Fumet

Publié le 26.09.2016

Cher journal,

Je regrette souvent de ne pas savoir cuisiner. Mais permets moi de clarifier tout de suite; quiconque a, comme moi, un rêve d’autarcie planté au milieu du cerveau comme on y placerait un paratonnerre, sait bien sûr préparer un nombre variable de plats. Je ne parle pas ici de cette connaissance médiocre. Je pense à ceux qui ne sont pas rebutés par la complexité d’une recette où apparaissent d’innombrables ingrédients, que les paresseux de mon espèce placent assez vite dans la catégorie des arômatiques dont on saura bien se passer; ceux qui découpent les ingrédients avec la rapidité et l’élégance des professionnels; ceux, surtout, qui connaissent les accords invisibles des goûts par la seule force de leur imagination. Sans doute faut-il être plus gourmand que moi pour développer de telles facultés; car à bien y réfléchir, mon regret naît ici surtout de l’orgueil et peut-être d’une fascination mystérieuse, comme celle qu’on peut ressentir devant une langue étrangère dont les sonorités nous plaisent mais qui demanderait bien trop d’étude pour qu’on s’attelle sérieusement à son apprentissage.
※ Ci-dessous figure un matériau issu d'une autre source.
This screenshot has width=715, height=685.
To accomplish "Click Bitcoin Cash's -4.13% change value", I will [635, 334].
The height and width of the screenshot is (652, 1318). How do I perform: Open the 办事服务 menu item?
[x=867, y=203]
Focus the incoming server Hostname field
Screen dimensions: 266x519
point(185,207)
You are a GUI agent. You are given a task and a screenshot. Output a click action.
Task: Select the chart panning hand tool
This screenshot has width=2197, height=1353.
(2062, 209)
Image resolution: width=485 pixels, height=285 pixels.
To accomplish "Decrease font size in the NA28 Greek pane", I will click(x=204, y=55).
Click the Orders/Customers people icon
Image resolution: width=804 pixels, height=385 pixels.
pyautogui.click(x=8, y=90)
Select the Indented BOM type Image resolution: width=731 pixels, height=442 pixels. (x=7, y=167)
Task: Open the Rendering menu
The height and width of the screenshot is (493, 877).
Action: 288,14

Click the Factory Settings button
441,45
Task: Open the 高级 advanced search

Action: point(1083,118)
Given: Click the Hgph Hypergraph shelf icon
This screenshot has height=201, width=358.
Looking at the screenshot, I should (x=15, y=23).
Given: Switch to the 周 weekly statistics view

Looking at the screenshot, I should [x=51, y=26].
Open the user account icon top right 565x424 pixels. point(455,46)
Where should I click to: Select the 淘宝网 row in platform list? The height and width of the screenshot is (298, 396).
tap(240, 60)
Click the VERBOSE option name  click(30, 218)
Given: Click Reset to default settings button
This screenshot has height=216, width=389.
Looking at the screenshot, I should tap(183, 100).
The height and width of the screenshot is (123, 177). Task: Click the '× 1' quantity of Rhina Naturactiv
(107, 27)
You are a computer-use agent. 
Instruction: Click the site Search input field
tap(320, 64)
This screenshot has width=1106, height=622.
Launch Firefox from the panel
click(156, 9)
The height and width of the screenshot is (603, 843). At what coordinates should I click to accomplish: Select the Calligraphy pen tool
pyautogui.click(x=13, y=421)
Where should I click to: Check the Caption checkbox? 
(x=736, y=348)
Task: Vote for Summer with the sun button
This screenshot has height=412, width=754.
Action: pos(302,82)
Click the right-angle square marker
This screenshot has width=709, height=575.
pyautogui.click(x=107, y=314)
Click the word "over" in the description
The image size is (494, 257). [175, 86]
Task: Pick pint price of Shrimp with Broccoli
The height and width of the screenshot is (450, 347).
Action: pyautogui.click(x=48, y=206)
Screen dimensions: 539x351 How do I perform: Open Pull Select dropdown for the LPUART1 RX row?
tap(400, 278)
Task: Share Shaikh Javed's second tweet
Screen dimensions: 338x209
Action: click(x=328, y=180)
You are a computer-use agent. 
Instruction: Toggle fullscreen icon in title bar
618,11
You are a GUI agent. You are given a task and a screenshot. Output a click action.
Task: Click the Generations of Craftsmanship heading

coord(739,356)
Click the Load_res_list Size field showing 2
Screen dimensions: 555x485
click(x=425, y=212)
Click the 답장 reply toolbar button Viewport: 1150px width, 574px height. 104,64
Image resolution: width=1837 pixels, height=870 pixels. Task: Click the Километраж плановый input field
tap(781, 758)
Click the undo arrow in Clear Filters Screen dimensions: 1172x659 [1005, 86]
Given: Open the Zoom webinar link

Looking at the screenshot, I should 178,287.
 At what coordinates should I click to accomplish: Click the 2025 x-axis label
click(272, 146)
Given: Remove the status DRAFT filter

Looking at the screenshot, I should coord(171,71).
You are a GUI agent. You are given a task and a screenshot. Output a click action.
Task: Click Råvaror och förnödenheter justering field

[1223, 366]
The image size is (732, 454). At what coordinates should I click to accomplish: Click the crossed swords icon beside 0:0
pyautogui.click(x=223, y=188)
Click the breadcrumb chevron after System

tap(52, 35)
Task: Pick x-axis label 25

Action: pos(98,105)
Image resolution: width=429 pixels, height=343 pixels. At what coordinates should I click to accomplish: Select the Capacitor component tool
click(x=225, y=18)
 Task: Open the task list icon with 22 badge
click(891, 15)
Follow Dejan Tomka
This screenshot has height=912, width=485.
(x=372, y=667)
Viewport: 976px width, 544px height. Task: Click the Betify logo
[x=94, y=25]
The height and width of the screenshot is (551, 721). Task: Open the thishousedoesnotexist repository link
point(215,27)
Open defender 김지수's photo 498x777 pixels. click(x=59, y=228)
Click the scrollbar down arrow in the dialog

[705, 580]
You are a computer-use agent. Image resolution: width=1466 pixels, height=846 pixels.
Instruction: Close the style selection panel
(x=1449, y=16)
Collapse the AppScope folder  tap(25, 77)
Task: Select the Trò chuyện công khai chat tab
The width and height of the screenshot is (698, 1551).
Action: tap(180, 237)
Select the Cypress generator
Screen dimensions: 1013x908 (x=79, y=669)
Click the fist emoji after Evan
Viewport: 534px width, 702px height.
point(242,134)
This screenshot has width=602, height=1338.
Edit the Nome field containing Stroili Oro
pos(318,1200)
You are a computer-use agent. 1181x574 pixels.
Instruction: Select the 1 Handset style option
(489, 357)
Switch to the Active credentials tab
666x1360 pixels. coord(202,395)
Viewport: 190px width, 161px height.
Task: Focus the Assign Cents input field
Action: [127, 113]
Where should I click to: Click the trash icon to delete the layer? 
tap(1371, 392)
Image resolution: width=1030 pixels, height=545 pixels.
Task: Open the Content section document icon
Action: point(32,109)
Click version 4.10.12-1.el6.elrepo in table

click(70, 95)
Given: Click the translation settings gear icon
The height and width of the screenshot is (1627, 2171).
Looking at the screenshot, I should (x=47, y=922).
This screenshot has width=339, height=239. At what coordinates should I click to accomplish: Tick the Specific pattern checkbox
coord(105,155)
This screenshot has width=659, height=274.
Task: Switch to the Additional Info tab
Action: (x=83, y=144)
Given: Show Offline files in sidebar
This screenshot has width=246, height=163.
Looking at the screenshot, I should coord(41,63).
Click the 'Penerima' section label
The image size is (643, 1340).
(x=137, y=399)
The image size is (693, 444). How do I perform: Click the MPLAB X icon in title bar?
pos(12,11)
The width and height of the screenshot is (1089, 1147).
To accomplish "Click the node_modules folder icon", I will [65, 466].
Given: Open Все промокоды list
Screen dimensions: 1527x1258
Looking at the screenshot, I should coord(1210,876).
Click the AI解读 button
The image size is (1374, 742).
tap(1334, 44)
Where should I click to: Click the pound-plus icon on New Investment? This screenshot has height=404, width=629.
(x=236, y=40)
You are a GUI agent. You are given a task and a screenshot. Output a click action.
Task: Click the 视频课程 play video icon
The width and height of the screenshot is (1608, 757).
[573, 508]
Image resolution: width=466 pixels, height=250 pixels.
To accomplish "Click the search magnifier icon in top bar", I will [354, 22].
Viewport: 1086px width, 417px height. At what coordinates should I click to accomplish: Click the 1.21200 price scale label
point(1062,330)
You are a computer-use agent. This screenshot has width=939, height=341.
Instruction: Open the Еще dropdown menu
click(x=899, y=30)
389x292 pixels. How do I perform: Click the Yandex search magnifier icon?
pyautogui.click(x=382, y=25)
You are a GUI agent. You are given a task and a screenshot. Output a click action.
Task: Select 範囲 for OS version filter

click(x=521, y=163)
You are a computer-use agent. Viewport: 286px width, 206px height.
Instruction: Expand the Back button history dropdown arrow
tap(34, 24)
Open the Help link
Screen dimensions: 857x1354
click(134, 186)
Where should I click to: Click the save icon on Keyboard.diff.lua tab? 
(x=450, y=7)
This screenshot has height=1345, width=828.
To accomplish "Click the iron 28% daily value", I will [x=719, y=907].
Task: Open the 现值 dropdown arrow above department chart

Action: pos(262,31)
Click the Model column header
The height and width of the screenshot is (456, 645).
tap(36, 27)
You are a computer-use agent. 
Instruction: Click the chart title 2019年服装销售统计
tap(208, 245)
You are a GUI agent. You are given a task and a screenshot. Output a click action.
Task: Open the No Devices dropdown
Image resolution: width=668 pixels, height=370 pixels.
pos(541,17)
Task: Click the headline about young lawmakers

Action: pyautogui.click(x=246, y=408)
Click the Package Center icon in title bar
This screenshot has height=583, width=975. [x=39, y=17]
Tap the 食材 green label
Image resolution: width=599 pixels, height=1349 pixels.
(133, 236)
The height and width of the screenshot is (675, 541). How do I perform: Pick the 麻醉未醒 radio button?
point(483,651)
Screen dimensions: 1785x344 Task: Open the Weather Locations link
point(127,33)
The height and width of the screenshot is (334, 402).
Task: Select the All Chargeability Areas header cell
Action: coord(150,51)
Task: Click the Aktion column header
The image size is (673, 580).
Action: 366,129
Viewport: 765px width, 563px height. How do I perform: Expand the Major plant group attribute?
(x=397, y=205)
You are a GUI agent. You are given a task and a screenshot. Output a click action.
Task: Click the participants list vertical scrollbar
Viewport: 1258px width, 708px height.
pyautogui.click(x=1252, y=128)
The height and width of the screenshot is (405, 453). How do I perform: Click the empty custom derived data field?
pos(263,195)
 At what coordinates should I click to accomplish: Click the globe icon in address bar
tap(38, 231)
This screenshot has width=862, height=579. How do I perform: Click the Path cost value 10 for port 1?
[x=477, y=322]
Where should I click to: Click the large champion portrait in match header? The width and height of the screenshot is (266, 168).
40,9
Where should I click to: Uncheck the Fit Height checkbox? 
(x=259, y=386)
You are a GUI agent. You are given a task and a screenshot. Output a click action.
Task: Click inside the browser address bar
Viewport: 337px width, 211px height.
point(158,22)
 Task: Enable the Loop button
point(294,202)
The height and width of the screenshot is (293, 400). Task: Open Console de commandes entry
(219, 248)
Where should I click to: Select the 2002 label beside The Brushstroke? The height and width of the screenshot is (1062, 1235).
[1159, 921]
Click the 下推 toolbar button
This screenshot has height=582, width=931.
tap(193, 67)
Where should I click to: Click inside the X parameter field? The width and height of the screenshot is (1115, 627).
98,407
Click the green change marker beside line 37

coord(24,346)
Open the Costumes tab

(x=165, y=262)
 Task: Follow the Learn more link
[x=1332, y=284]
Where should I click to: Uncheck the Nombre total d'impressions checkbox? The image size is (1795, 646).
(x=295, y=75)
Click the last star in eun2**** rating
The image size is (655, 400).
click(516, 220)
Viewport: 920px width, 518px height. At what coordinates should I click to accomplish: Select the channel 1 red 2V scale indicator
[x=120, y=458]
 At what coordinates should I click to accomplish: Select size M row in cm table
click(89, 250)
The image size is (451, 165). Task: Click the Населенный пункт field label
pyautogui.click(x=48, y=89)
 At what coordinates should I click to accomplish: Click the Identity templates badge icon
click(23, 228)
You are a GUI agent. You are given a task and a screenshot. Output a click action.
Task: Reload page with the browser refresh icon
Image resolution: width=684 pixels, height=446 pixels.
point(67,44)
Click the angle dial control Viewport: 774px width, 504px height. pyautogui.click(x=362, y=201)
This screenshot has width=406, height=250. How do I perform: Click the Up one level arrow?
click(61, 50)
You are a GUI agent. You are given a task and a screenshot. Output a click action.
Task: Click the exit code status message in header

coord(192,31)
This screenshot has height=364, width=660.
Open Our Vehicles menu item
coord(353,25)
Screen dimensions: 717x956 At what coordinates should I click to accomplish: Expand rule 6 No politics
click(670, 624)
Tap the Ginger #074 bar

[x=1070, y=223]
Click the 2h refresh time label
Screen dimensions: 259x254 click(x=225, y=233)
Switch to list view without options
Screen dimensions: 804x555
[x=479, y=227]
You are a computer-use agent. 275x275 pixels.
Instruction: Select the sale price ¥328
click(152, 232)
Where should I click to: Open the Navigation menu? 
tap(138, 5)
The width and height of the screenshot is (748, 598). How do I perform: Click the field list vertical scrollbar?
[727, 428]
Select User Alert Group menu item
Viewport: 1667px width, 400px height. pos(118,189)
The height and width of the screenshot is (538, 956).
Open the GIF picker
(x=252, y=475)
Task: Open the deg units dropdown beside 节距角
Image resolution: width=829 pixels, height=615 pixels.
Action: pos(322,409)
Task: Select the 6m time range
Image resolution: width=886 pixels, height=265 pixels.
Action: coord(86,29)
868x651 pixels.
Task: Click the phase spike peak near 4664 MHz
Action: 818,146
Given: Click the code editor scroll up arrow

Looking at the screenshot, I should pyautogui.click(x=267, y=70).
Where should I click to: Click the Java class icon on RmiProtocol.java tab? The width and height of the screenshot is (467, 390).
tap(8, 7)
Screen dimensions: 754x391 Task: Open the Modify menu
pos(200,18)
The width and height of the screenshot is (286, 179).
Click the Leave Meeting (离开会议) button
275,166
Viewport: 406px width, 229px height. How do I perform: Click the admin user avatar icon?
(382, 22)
Je vis en paix avec ce renoncement; et je resterais pauvre de goût en matière gastronomique, comme je reconnaissais la dernière fois mon ignorance en matière de vin - cela me protégera au moins d’un snobisme possible parmi toutes les souches qui m’habitent déjà.

Dans tous les endroits habités, chaque jour, mais à la merci d’un hasard subtil et qui n’autorise pas la répétition régulière, se produit quelques minutes un moment où dans une même rue, dans un même quartier, dans un même village, les gens font la cuisine simultanément. Hier, j’ai eu la chance de l’attraper au vol - je sortais à moitié en courant, car il me manquait justement un ingrédient et je devais trouver une boutique ouverte; et il me fallut peu de temps pour découvrir que la chance m’autorisait d’être le témoin d’une de ces rares harmoniques culinaires, ce qui m’amena immédiatement à ralentir le pas.

Il ne suffit pas, j’insiste, de sortir à peu près vers l’heure du dîner pour pouvoir reproduire cette expérience - il faut je suppose qu’une cascade de coïncidence déplace les heures de dîner différentes d’un appartement l’autre, ou les durées de préparation des plats pour que se superpose une quantité suffisante de cuissons synchronisées. Le plaisir vient d’ailleurs de ces multitudes d’habitudes contradictoires ou différentes, pratiquées au même moment, et qui, d’une maison l’autre, changent du tout au tout. On passe du parfum d’une rotisserie à celui d’un poisson; on devine une soupe et le nez à lui seul, par cette odeur réconfortante, semble réchauffer le reste du corps; ou on reconnaît l’étrange odeur du riz qui contraste si souvent avec sa fadeur en bouche; ou non moins mystérieuse, l’odeur des champignons qu’on saisit, une pointe soudaine et envahissante qu’on reconnaît toujours alors même qu’on n’a peut-être jamais goûté cette variété précise; et bien sûr, de temps à autres, on reconnaît plus ou moins les plats qui évoquent des pays différents, proches ou lointains, et qui rendent plus intrigantes les fenêtres couvertes de buées derrière lesquelles on les devine.

Je m’étonnais de ressentir un tel bonheur à cette occasion. Les émotions esthétiques de cette nature, particulièrement si elles sont foisonnantes, me déplaisent d’ordinaire; ce serait plutôt Rt. Hon. qui sait apprécier ces expériences, comme elle aime les rues bondées ou les cacophonies. Je préfère les choses présentées en flacon, sous forme concentrée, à l’abri des distractions. Tu pourrais penser, cher journal, que j’étais simplement affammé et que mon estomac menait la barre; mais à vrai dire, j’aurais fort pu ne pas dîner ce soir là car tout m’aurait paru décevant après coup. Je crois plutôt que cette variété sans effort me donnait comme un aperçu, sans avoir à faire des efforts d’imagination dont je suis incapable, de ce que permet une véritable maîtrise de l’art de la cuisine, celui-là même que je regrette de ne pas avoir. Je devrais noter plus souvent les moments comme celui-ci où je suis heureux sans raison réelle, en vertu d’une illusion - mais où la nature illusoire de la sensation ne vient pas gâter la saveur du plaisir.